* **作業の指示**:
**A)** 下にある映画『ラ・ヨローナ 彷徨う女』の紹介文から、「その裏では、大手企業の経営者」で始まり「サスペンスを構築する要素①「中南米に伝わる『ラ・ヨローナ』伝説」」まで続く部分を、一字も変えずに書き写してください。
**B)** 下にある映画『ラ・ヨローナ 彷徨う女』の紹介文について、最後の文の次から続きを書き進めてください。

* **文書の抜粋**:
++++++
エンリケの娘、ナタリアが心配して声をかけると、エンリケはナタリアに発砲します。
次の日、精神状態が安定しないエンリケに、恐れを感じた屋敷の使用人達は、退職を希望します。
屋敷に残ったのは、25年間屋敷に仕えているバレリアナだけとなりました。
エンリケの妻は「恩知らずが」と、退職した使用人達を罵ります。
虐殺を指揮した容疑で、エンリケの裁判が始まります。
一度は有罪となったエンリケですが、突如「証拠不十分」として判決が覆ります。
その裏では、大手企業の経営者など、権力のある者たちが動いていた為、グアテマラの国民の怒りが爆発します。
エンリケの屋敷は、判決に抗議する国民に囲まれ、エンリケと妻、ナタリアと娘のサラ、エンリケの部下のレオナ、そしてバレリアナは屋敷から一歩も出られない状況となります。
その群衆をかき分けて、屋敷に近づく1人の女性、アルマがいました。
アルマは鋭い眼差しで、エンリケの屋敷を見つめています。
サスペンスを構築する要素①「中南米に伝わる『ラ・ヨローナ』伝説」
歴史的な悲劇「グアテマラ内戦」を背景に、虐げられた女達の復讐を描いたスリラー『ラ・ヨローナ 彷徨う女』。
本作は、中南米に伝わる怪奇伝説「ラ・ヨローナ」がストーリーの軸となっています。
「ラ・ヨローナ」とは、2人の子供と一緒に夫に捨てられた女性が、子供を溺死させた後に自殺をしますが、自殺した女性の悲しみは、その後も怨霊となり彷徨い続け、嘆きの声が人々を怖がらせ続けたという伝説です。
「ラ・ヨローナ」に関しては、2019年の映画『ラ・ヨローナ 泣く女』というホラー作品があり、こちらの方が「ラ・ヨローナ」の伝説に関して明確に説明していますね。
『ラ・ヨローナ 彷徨う女』では、「グアテマラ内戦」という実際に起きた出来事と、「ラ・ヨローナの」という中南米に伝わる伝説、この2つの悲劇が合わさった、幻想的かつ現代的な恐怖が特徴の作品となっています。
++++++
* **データ**:

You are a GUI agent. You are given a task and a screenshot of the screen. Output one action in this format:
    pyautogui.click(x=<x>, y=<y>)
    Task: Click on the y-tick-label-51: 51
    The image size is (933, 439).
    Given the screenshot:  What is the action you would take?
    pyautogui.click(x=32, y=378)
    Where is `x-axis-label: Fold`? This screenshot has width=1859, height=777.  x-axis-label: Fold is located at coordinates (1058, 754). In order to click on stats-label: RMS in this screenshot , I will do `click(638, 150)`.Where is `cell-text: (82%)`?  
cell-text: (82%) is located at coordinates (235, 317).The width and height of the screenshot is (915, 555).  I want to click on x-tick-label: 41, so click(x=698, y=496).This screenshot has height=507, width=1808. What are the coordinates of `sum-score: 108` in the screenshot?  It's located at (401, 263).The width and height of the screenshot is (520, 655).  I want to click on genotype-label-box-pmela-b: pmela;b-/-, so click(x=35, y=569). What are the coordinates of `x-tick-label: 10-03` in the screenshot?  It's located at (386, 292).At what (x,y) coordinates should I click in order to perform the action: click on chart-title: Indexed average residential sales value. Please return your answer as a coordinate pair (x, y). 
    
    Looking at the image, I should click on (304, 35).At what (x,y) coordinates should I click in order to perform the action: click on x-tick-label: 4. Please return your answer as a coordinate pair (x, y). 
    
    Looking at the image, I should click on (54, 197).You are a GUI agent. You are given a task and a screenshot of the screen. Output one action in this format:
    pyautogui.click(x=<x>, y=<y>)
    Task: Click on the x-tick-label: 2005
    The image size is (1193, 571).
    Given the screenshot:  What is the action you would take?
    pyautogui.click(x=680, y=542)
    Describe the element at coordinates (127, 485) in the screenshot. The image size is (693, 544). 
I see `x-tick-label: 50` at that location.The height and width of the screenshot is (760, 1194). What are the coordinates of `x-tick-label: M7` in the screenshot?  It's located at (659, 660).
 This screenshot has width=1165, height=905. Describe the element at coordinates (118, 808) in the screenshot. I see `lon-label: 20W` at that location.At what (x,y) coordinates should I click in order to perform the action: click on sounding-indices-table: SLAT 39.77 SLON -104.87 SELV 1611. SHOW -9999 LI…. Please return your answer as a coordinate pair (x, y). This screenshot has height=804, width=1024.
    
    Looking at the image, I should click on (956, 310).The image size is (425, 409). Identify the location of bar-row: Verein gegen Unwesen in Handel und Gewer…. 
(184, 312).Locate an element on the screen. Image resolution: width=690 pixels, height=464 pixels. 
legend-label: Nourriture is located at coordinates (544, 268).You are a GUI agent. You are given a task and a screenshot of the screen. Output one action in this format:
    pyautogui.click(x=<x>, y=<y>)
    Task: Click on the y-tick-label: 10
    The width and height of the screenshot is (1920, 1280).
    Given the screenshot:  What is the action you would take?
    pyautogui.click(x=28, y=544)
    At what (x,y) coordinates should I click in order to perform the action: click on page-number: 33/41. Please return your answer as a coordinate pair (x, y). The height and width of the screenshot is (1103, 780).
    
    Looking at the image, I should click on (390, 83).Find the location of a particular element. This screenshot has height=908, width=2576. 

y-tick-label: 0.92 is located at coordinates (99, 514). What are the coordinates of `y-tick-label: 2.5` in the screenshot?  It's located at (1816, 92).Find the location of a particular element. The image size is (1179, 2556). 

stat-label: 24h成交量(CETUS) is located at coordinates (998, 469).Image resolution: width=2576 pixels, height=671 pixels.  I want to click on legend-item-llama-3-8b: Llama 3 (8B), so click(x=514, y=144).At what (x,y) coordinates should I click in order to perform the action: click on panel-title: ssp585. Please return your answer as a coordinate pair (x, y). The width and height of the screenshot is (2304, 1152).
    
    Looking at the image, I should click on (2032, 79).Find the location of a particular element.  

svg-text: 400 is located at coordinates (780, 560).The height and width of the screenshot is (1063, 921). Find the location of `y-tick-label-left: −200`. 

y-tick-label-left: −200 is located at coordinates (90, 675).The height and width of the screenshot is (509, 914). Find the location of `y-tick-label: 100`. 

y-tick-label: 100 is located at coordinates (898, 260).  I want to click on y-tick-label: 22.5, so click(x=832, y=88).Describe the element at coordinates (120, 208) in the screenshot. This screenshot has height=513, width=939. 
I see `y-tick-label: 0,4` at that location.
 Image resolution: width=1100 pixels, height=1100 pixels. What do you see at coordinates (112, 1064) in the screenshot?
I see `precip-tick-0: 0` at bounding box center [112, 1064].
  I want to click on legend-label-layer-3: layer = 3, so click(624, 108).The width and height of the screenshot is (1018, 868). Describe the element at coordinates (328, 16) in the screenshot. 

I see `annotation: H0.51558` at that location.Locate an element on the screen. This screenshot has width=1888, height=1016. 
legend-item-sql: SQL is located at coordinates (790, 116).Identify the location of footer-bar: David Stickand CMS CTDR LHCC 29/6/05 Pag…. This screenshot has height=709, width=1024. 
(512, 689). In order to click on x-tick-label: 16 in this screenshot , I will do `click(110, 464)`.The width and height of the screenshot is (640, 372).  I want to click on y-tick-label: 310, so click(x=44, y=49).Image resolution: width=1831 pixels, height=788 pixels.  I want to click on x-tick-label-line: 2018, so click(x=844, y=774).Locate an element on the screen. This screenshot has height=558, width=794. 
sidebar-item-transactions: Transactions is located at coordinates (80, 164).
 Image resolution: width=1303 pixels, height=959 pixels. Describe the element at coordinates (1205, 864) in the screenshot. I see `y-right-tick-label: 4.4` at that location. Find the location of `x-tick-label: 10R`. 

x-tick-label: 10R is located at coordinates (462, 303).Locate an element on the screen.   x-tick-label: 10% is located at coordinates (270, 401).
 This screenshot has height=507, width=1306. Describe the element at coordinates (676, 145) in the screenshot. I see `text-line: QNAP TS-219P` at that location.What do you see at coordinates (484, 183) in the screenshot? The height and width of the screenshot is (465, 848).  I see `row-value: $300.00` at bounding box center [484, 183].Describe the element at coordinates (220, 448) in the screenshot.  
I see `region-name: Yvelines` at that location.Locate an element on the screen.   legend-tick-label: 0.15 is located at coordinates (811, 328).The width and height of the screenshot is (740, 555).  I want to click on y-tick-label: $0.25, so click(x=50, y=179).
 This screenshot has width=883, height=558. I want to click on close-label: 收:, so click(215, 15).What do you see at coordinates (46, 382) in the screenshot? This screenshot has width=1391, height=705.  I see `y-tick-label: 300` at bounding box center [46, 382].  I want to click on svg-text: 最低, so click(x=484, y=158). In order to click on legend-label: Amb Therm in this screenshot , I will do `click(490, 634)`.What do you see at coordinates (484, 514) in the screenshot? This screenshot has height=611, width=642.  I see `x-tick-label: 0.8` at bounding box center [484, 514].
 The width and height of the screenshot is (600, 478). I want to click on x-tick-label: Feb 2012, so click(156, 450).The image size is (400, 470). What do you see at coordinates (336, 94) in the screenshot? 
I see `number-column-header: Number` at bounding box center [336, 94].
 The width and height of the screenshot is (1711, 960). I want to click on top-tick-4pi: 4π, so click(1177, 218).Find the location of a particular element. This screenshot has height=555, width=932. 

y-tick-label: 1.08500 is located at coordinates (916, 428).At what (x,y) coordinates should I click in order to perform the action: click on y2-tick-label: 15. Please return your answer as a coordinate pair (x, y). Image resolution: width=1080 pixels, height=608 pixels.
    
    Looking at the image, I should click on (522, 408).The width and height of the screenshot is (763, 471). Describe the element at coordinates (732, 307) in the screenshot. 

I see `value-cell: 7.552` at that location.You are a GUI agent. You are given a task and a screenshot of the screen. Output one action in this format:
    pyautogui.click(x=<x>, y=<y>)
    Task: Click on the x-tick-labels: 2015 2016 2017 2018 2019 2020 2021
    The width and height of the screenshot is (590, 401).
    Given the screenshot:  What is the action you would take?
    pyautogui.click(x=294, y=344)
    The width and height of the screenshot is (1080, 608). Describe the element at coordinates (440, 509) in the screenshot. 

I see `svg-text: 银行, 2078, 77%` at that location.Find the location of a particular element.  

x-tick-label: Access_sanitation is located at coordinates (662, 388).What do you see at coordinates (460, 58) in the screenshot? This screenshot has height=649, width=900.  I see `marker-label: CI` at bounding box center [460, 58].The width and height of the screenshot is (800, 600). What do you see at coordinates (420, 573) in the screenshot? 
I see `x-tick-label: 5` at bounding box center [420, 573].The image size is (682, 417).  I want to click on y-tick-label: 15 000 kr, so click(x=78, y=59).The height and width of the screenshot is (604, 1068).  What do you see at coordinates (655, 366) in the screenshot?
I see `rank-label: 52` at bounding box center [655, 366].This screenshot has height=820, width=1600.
++++++
* **作業の結果**:
**A)**
その裏では、大手企業の経営者など、権力のある者たちが動いていた為、グアテマラの国民の怒りが爆発します。
エンリケの屋敷は、判決に抗議する国民に囲まれ、エンリケと妻、ナタリアと娘のサラ、エンリケの部下のレオナ、そしてバレリアナは屋敷から一歩も出られない状況となります。
その群衆をかき分けて、屋敷に近づく1人の女性、アルマがいました。
アルマは鋭い眼差しで、エンリケの屋敷を見つめています。
サスペンスを構築する要素①「中南米に伝わる『ラ・ヨローナ』伝説」

**B)**
サスペンスを構築する要素②「家庭内を破壊する、謎の使用人アルマ」
本作の主人公とも言える、エンリケは、グアテマラの軍事政権時代に行った虐殺が理由で、裁判にかけられています。
ですが、証拠不十分である事から裁かれず、その事がグアテマラ国民の怒りに火を付けてしまい、抗議活動の為、屋敷を取り囲まれてしまいます。
エンリケは家族共々、外へ出れない状況が続きます。
屋敷を取り囲まれて、抗議活動を受けている状況が映画の大半を占めており、観客もエンリケ同様、密閉感や圧迫感を映画から感じ、何とも言えないストレスを抱えます。
逃げ場が無いうえに、デモの騒音が流れ続けている為、屋敷内で気分転換も出来ない状況となり、エンリケも家族も、精神的にまともな状況では無くなっていきます。
さらに、エンリケが情緒不安定になり、何かと屋敷内で拳銃を発砲するので、エンリケの娘、ナタリア達は、更に落ち着かない状況となります。
この、異常な状況と化した屋敷に、1人の使用人アルマが現れます。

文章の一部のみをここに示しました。